Stored records:

BEGIN

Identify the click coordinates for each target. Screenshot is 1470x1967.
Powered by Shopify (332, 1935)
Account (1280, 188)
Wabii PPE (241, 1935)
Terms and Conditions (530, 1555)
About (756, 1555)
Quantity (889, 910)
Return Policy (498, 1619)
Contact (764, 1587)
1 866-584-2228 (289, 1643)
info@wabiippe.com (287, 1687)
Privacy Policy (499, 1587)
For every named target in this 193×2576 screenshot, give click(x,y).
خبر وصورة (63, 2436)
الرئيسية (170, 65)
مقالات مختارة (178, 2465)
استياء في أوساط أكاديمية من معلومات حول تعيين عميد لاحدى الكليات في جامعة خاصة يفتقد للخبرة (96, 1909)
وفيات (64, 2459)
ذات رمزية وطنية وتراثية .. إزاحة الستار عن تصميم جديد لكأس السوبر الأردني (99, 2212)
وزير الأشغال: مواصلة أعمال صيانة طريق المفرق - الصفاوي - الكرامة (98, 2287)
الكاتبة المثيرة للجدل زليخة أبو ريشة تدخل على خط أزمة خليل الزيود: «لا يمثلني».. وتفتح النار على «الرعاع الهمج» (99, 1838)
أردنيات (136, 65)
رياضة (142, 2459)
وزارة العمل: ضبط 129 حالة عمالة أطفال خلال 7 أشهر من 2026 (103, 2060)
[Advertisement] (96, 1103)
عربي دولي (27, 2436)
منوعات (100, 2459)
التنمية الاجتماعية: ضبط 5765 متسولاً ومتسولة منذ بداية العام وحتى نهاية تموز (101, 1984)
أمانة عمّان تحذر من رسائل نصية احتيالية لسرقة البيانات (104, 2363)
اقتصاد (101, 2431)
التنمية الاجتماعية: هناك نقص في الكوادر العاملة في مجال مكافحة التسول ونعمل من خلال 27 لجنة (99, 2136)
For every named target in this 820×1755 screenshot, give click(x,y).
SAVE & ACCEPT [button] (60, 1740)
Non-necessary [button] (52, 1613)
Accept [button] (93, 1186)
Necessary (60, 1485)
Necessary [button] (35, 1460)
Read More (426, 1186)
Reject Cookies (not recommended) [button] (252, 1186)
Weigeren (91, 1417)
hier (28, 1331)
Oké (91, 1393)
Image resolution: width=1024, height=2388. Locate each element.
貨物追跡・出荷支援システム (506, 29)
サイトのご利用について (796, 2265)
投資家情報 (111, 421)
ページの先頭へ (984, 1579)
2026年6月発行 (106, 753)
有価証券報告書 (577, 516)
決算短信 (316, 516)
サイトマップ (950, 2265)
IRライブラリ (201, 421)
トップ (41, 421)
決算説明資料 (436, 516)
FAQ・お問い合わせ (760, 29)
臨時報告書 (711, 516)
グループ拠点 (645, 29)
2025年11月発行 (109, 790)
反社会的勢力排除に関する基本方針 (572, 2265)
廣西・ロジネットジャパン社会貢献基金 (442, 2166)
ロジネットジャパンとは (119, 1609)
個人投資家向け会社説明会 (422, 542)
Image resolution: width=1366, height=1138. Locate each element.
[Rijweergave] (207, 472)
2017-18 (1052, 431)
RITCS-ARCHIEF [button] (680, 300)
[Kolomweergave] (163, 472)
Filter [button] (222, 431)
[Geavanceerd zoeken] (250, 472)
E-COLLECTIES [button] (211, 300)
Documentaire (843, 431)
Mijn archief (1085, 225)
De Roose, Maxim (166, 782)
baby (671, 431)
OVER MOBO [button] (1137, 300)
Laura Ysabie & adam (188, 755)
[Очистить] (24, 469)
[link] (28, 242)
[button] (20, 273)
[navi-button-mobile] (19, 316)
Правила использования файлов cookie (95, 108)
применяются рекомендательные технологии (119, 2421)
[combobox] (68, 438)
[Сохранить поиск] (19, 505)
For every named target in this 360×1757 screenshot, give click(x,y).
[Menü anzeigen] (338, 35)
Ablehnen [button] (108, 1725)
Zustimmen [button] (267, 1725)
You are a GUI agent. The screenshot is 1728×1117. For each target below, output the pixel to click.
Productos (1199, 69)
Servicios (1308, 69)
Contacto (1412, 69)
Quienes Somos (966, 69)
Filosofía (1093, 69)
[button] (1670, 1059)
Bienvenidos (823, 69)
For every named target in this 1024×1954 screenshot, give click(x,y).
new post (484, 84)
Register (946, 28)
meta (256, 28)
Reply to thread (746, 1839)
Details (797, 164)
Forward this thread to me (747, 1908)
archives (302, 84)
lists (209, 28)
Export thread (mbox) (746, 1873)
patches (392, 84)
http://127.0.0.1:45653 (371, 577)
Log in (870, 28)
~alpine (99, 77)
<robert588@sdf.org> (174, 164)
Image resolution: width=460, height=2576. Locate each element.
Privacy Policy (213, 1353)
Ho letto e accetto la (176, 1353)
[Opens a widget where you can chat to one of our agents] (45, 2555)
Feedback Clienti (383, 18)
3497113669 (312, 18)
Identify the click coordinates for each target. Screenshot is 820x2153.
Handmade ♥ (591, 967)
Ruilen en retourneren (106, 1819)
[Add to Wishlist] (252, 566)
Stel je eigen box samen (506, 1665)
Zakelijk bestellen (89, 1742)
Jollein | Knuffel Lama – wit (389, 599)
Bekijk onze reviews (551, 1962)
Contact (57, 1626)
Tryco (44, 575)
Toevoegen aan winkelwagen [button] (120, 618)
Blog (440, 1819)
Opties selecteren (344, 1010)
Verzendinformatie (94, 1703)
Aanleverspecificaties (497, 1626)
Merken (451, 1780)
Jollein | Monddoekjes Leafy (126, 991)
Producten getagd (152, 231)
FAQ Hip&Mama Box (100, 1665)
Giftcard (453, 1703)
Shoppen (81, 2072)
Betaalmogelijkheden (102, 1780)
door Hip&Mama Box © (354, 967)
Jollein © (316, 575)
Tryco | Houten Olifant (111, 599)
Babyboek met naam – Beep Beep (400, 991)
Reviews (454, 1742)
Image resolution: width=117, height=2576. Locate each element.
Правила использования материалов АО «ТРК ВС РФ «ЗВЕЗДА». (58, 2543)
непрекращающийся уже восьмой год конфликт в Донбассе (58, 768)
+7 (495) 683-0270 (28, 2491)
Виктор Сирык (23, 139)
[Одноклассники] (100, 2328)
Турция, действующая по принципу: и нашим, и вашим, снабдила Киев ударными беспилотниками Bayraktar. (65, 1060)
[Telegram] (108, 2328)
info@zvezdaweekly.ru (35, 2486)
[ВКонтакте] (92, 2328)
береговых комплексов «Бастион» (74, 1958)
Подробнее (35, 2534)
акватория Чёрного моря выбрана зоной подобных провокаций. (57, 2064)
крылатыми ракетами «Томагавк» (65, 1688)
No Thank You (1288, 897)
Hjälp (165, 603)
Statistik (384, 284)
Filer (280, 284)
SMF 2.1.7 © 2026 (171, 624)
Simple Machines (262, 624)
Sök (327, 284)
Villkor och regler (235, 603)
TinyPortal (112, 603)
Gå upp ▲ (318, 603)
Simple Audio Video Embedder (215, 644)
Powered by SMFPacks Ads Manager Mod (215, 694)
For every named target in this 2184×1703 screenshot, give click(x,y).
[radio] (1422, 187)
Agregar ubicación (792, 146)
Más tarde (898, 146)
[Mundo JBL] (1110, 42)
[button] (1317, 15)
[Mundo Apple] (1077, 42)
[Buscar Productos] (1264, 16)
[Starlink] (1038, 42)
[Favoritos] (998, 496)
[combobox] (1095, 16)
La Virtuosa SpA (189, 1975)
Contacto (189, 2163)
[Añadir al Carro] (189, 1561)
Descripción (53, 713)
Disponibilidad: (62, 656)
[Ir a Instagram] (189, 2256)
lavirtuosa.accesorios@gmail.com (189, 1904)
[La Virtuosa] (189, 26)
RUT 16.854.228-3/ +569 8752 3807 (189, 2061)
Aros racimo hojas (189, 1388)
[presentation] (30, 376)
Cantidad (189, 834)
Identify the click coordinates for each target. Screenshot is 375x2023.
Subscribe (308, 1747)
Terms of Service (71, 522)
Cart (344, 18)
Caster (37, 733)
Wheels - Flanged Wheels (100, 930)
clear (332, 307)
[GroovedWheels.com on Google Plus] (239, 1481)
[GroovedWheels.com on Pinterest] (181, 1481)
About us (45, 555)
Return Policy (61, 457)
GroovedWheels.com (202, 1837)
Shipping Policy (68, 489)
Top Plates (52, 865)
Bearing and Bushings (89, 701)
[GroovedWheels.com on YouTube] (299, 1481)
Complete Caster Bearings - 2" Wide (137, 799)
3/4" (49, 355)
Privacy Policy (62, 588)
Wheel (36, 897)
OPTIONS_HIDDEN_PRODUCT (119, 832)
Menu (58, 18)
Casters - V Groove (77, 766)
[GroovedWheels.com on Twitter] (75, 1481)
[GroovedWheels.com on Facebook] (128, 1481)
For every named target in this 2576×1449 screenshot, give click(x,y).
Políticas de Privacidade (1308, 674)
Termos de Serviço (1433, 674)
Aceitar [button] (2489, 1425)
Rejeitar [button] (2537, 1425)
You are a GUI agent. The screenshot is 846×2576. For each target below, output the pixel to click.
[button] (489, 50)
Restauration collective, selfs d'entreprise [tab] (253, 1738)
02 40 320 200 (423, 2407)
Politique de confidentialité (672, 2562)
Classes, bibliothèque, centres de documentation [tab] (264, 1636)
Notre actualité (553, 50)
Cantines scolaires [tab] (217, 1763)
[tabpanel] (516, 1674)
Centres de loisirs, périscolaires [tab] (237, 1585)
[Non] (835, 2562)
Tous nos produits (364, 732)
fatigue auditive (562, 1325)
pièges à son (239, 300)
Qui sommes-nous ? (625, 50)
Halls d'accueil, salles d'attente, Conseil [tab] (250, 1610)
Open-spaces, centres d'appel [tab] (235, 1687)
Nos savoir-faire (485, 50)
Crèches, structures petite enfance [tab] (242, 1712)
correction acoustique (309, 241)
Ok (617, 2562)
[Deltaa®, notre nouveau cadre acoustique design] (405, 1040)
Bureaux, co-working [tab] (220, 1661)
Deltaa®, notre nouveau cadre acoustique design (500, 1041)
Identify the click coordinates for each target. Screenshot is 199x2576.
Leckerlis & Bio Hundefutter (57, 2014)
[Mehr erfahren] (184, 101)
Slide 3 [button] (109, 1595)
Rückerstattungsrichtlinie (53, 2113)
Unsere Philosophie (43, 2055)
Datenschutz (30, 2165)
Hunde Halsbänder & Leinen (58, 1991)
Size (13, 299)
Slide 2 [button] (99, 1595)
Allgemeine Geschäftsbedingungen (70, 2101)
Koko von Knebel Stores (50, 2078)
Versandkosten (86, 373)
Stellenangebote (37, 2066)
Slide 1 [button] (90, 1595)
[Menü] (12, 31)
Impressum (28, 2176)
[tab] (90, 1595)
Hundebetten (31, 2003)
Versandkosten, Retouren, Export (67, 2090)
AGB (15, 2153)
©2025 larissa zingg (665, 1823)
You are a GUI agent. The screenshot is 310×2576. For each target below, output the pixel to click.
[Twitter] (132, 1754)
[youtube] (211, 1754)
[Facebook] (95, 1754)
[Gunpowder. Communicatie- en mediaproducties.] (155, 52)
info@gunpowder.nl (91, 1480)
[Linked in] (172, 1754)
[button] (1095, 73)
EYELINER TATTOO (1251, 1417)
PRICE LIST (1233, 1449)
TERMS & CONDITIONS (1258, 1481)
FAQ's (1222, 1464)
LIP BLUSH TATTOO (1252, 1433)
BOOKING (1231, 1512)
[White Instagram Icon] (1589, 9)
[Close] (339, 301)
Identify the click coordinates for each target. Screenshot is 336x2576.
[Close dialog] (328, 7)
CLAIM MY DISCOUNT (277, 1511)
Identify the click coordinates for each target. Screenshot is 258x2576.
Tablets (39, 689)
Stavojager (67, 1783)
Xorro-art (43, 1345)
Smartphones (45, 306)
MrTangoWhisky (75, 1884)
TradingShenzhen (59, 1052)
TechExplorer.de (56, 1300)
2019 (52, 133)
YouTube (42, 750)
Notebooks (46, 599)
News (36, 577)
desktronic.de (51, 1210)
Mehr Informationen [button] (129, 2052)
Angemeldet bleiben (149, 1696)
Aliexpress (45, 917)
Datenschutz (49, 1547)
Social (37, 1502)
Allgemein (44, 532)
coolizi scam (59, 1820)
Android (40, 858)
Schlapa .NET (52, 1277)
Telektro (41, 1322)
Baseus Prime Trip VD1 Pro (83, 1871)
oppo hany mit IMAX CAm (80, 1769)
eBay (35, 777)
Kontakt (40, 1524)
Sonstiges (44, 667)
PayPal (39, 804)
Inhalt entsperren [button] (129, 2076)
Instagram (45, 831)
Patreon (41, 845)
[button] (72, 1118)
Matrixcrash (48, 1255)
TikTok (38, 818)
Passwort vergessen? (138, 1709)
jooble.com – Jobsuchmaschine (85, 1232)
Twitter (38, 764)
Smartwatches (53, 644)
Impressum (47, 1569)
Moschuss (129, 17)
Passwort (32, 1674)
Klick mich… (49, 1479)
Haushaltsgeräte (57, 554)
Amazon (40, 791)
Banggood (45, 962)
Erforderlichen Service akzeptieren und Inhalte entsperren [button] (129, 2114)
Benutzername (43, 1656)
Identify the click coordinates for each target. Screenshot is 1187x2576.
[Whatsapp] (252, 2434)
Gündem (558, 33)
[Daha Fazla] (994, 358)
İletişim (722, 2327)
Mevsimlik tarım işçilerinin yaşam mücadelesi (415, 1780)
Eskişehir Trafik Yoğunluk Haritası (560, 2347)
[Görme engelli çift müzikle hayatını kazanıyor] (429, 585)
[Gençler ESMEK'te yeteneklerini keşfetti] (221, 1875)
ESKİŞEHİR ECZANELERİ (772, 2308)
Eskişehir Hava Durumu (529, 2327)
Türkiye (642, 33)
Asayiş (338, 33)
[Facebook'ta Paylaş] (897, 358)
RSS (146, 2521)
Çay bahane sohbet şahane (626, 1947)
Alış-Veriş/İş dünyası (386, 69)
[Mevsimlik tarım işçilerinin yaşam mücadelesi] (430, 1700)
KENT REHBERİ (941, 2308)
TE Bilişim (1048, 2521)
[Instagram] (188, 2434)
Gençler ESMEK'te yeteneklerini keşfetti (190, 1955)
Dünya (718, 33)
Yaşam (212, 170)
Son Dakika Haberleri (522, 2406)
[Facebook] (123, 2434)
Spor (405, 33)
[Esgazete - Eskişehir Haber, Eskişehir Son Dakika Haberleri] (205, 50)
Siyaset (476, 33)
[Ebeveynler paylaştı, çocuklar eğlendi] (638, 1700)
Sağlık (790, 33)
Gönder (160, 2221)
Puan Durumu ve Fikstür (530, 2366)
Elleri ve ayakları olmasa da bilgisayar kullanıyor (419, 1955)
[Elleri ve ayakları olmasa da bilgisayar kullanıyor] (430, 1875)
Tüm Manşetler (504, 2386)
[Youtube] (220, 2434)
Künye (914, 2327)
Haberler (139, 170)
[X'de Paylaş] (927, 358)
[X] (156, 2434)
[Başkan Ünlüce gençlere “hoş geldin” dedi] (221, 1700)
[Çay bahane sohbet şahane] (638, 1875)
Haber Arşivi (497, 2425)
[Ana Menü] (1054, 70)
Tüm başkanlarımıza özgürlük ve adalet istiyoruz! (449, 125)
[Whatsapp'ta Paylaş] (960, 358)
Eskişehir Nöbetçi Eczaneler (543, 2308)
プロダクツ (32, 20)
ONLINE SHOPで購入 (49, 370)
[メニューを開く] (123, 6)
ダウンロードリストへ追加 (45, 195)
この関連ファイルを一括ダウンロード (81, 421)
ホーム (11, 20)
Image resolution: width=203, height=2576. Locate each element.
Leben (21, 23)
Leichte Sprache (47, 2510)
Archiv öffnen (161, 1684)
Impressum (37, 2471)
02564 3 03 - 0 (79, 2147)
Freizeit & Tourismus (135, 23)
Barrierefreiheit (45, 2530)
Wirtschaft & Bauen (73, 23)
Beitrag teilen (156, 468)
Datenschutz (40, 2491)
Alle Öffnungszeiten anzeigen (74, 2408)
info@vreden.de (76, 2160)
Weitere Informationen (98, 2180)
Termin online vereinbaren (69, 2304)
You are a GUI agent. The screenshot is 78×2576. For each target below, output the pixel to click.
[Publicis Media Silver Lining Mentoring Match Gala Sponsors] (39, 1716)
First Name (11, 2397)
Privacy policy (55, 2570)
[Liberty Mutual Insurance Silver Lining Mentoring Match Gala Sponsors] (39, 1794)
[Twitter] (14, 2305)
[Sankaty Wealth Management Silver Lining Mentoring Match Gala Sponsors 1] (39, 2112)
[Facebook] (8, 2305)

END

# [EXERCISE GOAL]
Output exactly, and only, the lines running from the one that contains "02564 3 03 - 0 (79, 2147)" through the last line of the entries above.

# [SOLUTION]
02564 3 03 - 0 (79, 2147)
Freizeit & Tourismus (135, 23)
Barrierefreiheit (45, 2530)
Wirtschaft & Bauen (73, 23)
Beitrag teilen (156, 468)
Datenschutz (40, 2491)
Alle Öffnungszeiten anzeigen (74, 2408)
info@vreden.de (76, 2160)
Weitere Informationen (98, 2180)
Termin online vereinbaren (69, 2304)
You are a GUI agent. The screenshot is 78×2576. For each target below, output the pixel to click.
[Publicis Media Silver Lining Mentoring Match Gala Sponsors] (39, 1716)
First Name (11, 2397)
Privacy policy (55, 2570)
[Liberty Mutual Insurance Silver Lining Mentoring Match Gala Sponsors] (39, 1794)
[Twitter] (14, 2305)
[Sankaty Wealth Management Silver Lining Mentoring Match Gala Sponsors 1] (39, 2112)
[Facebook] (8, 2305)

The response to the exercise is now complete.